At the June joint board and committee meeting, the board of MTA outlined how Covid-19-related losses will account for 45.3% of MTA’s 2020 adopted budget. MTA is also expected to exhaust the congressional relief package provided under the Coronavirus Aid, Relief and Economic Security (Cares) Act by July, with 73% of the federal grant already used to cover operating expenses.

Ridership on the New York City subway dropped by up to 90% during the pandemic, although traffic has started to slowly recover, with the number of daily subway users surpassing one million for the first time since March on June 23.

The awarding of new Capital Programme contracts, which was temporarily put on hold in March, is now on hold indefinitely, with the exception of a traunch of 2015-19 projects that are being accelerated to take advantage of overnight closures and low ridership.

MTA has requested $US 3.9bn in additional emergency federal funding to address the shortfalls in 2020. The US House of Representatives has responded to this request by passing the $US 3 trillion Heroes Act, although this is held up in the US Senate.

In addition to the losses stemming from the reduction in passenger numbers, MTA also expects to spend $US 400m on direct Covid-19-related expenses this year, primarily on increased cleaning along with the purchase of personal protective equipment (PPE) and temperature checking equipment.

“MTA is facing unprecedented fiscal challenges stemming from this global pandemic, the likes of which we have never seen even in the 70s, 80s and the financial crisis of 2008,” says MTA chairman and CEO, Mr Patrick Foye. “In order for us to provide New Yorkers with the service required to restart the regional and national economies and the modernised transit system they deserve, it is imperative that the federal government step up, do the right thing and invest in the system to the tune of at least an additional $US 3.9bn now.
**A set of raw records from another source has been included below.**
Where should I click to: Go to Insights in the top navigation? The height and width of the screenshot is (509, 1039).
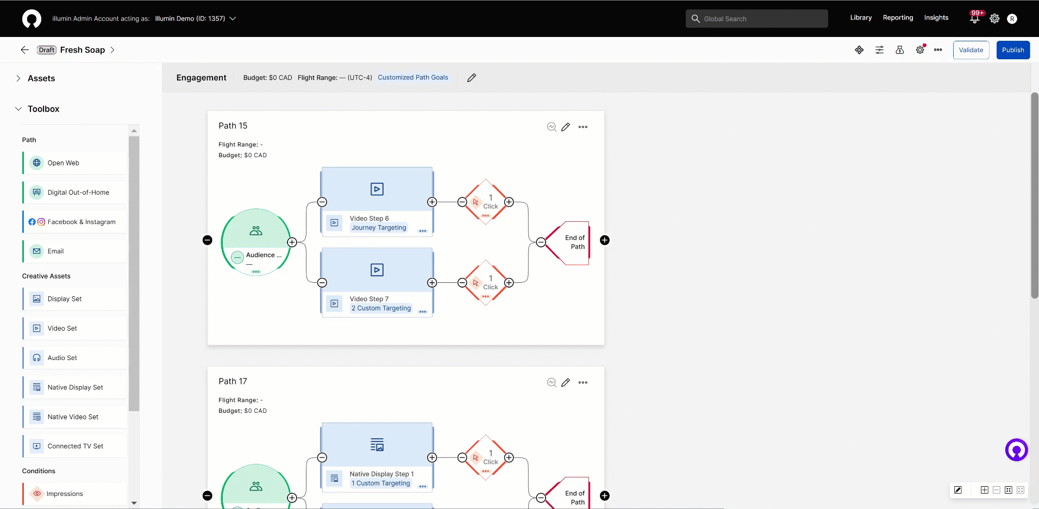tap(936, 18)
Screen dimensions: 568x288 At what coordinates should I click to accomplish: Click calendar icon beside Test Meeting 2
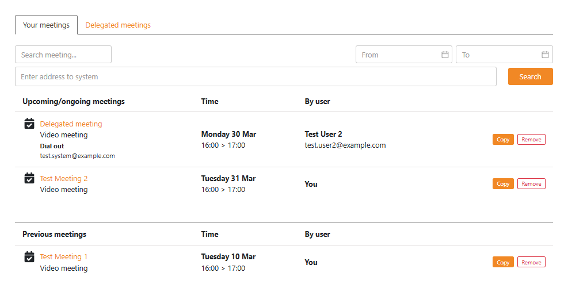pos(29,178)
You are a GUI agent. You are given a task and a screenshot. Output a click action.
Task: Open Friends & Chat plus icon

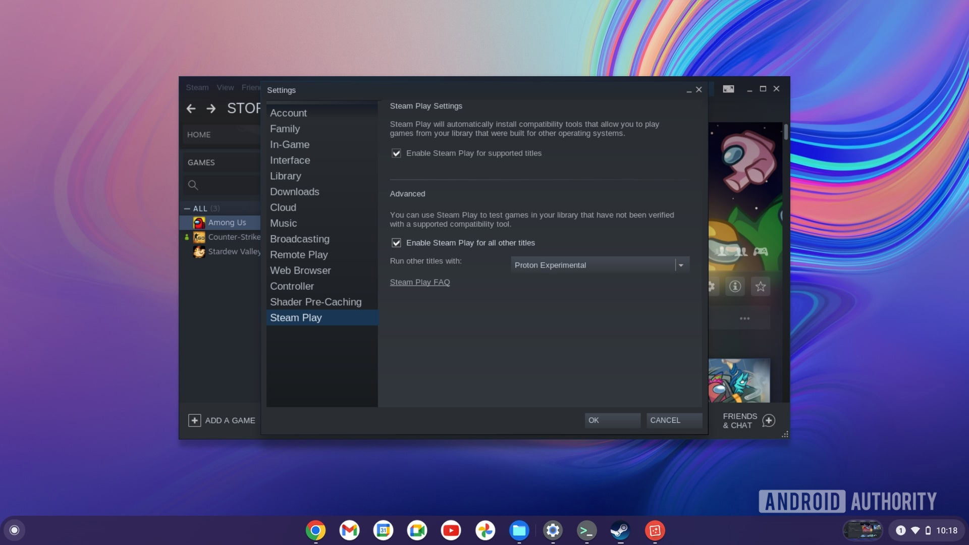tap(769, 420)
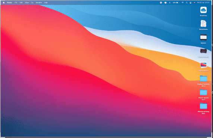Click the battery status indicator
This screenshot has width=213, height=138.
(176, 3)
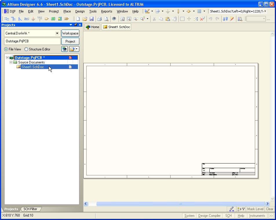Click the Undo icon on the toolbar
This screenshot has height=220, width=276.
coord(211,19)
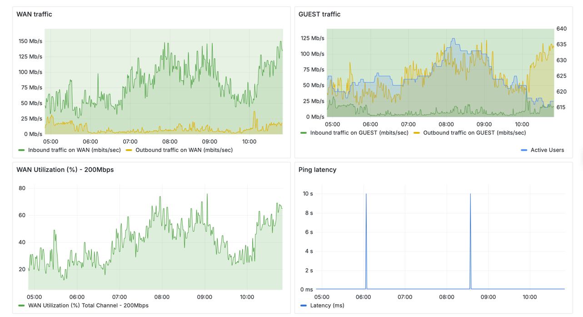Select the WAN Utilization Total Channel legend label
This screenshot has height=317, width=583.
point(88,305)
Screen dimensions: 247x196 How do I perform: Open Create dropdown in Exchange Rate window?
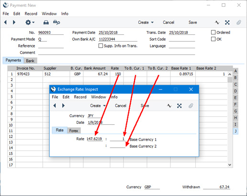(x=98, y=106)
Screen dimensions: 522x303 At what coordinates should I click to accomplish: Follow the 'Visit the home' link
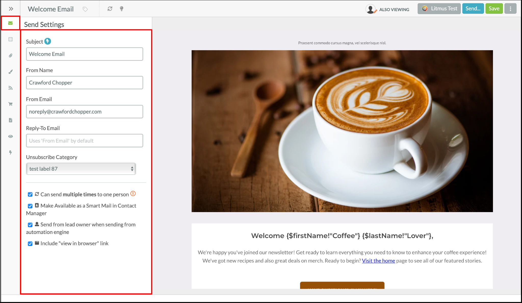tap(379, 261)
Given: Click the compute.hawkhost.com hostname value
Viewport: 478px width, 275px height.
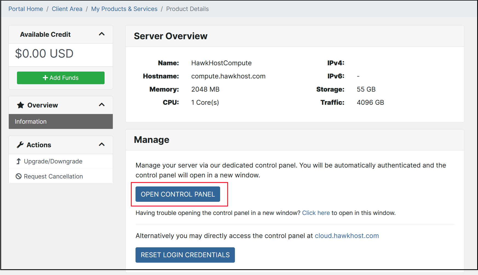Looking at the screenshot, I should point(228,76).
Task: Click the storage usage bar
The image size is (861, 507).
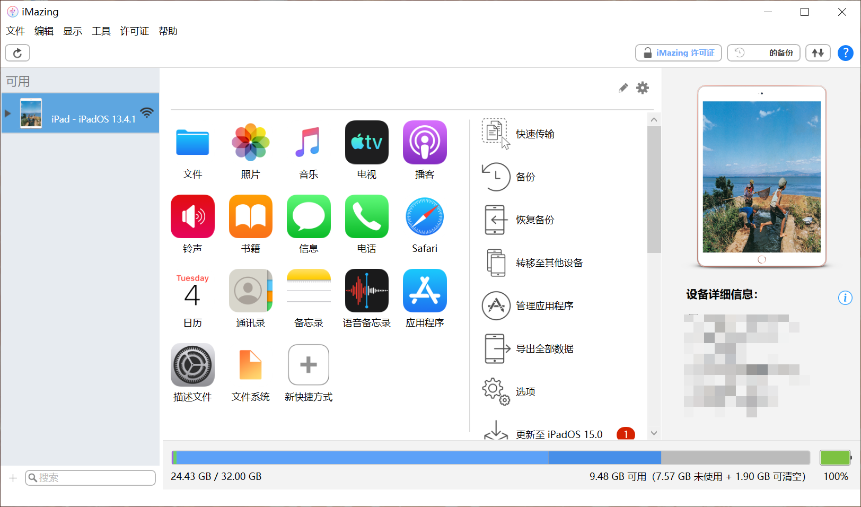Action: tap(490, 458)
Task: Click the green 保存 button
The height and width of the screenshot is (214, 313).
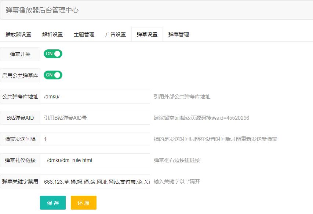Action: pyautogui.click(x=52, y=202)
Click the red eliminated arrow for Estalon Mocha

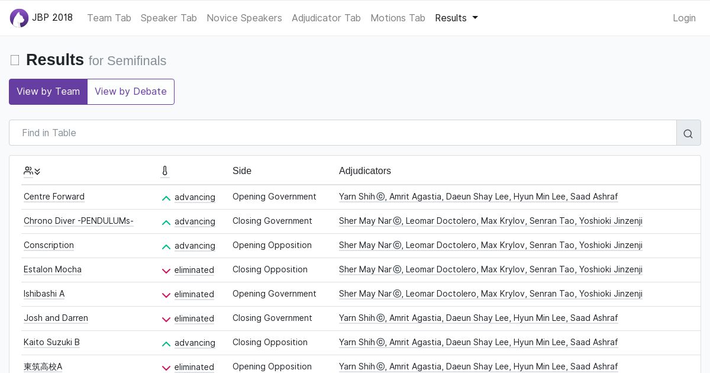tap(166, 271)
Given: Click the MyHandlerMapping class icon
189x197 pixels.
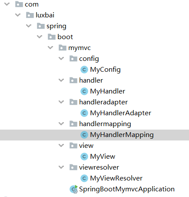Looking at the screenshot, I should pyautogui.click(x=84, y=135).
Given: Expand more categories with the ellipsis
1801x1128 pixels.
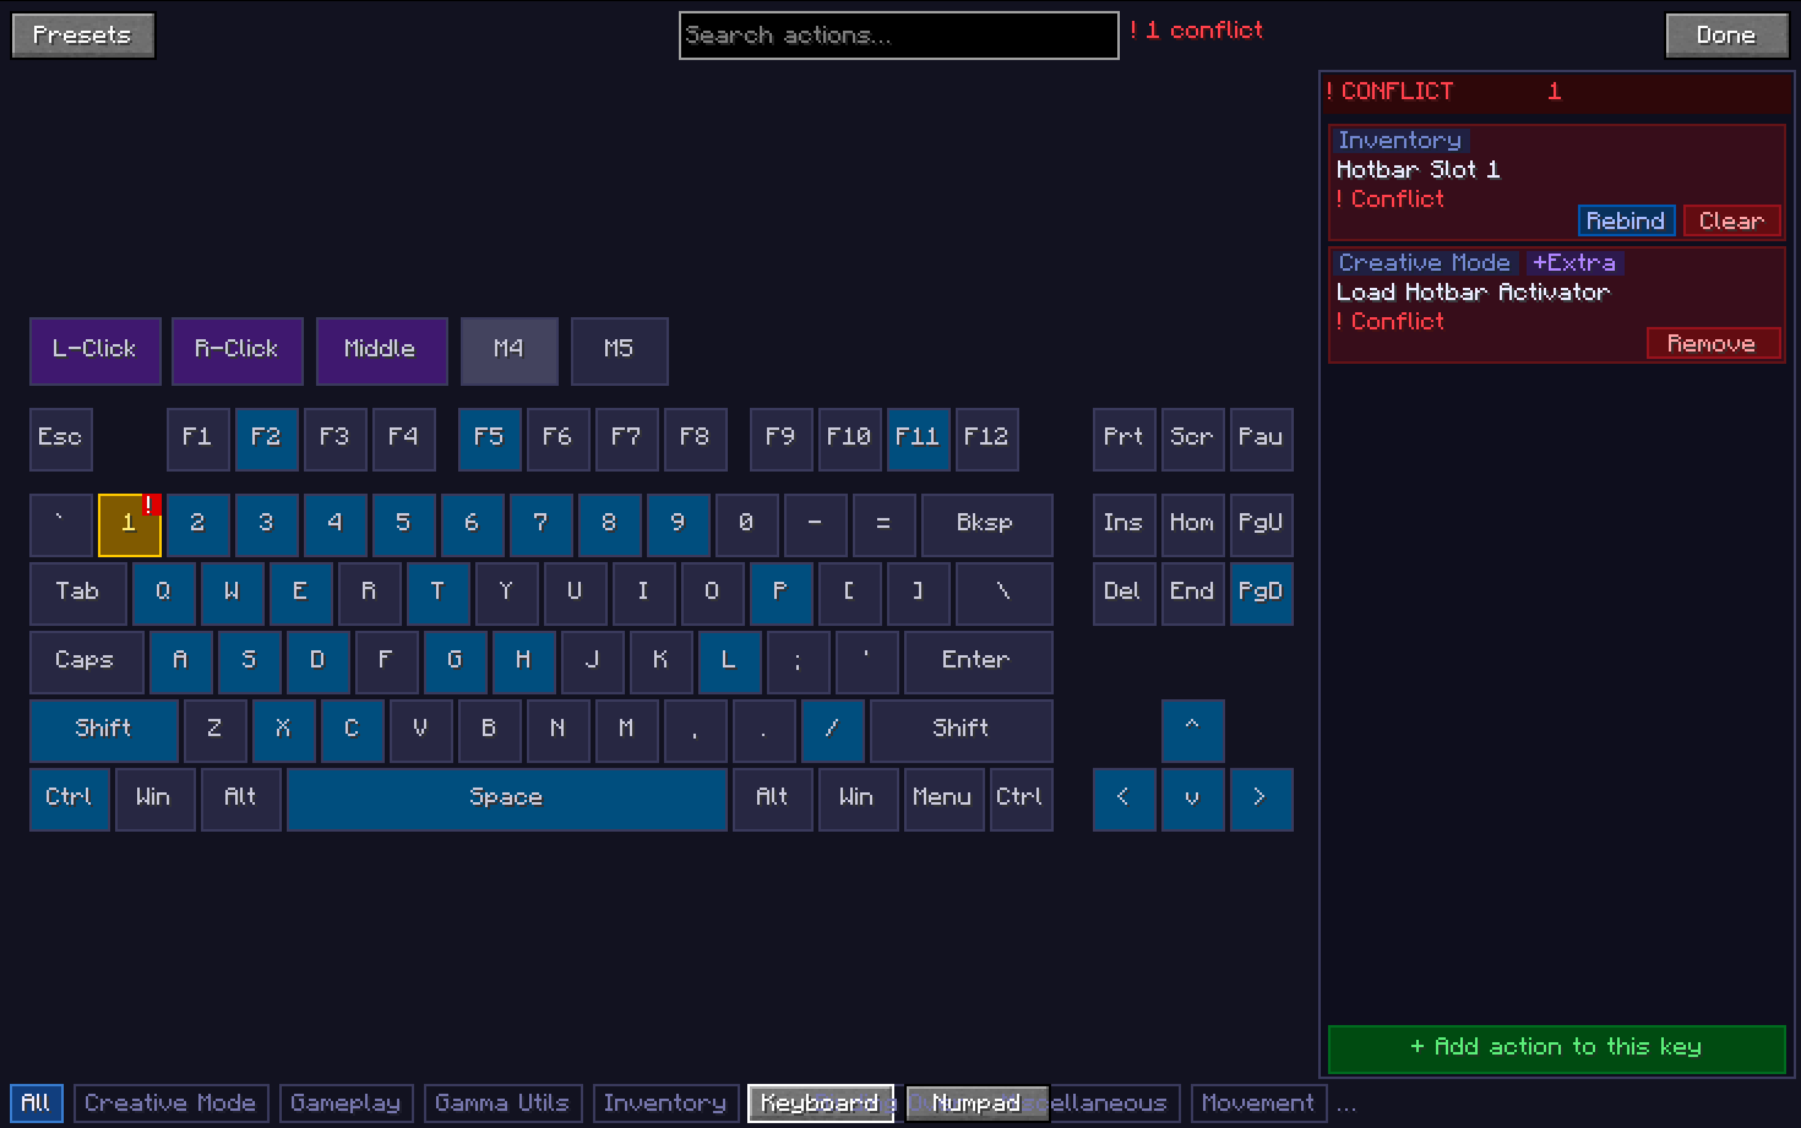Looking at the screenshot, I should (1346, 1103).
The health of our city and region - and by extension our nation - depends on it."

“The reality is that the MTA is facing financial peril,” says MTA CFO, Mr Bob Foran. “If the Senate fails to follow the lead of the House of Representatives and neglects to deliver billions more in federal support, MTA will be unable to operate at the level needed to keep New York’s economy functioning where it needs to be to support the nation’s economy. The bottom line is that the financial health of the MTA is absolutely vital to the nation's economic recovery more broadly.”

MTA says that if the federal funding is not provided, there are a number of options available to cover the shortfall, including wage freezes, delaying the start of new capital projects or reducing the scope of the 2020-2024 Capital Programme, as well as cutting non-personnel expense, reducing staff numbers, scheduled fare and toll increases, service reductions and long-term deficit financing.

Deficit financing would require additional funding to cover the debt service associated with such borrowing.

MTA would receive approximately 15% of the funds from the proposed Investing in a New Vision for the Environment and Surface Transportation in America (Invest in America) Act, which the house transportation committee proposed to replace the current surface transport authorisation, which expires on September 30.

However, with MTA carrying 40% of all mass transit passengers in the United States, the authority says the bill reduces MTA's share of transit funding. In addition, while providing some Covid-19 relief, the bill only provides $US 900m in 2021. MTA is currently using $US 700-800m per month from Cares funding and says the bill will not come close to meeting its needs.

The bill still requires senate approval, which looks unlikely at this stage, adding to the uncertainty over future funding ahead of the September 30 deadline.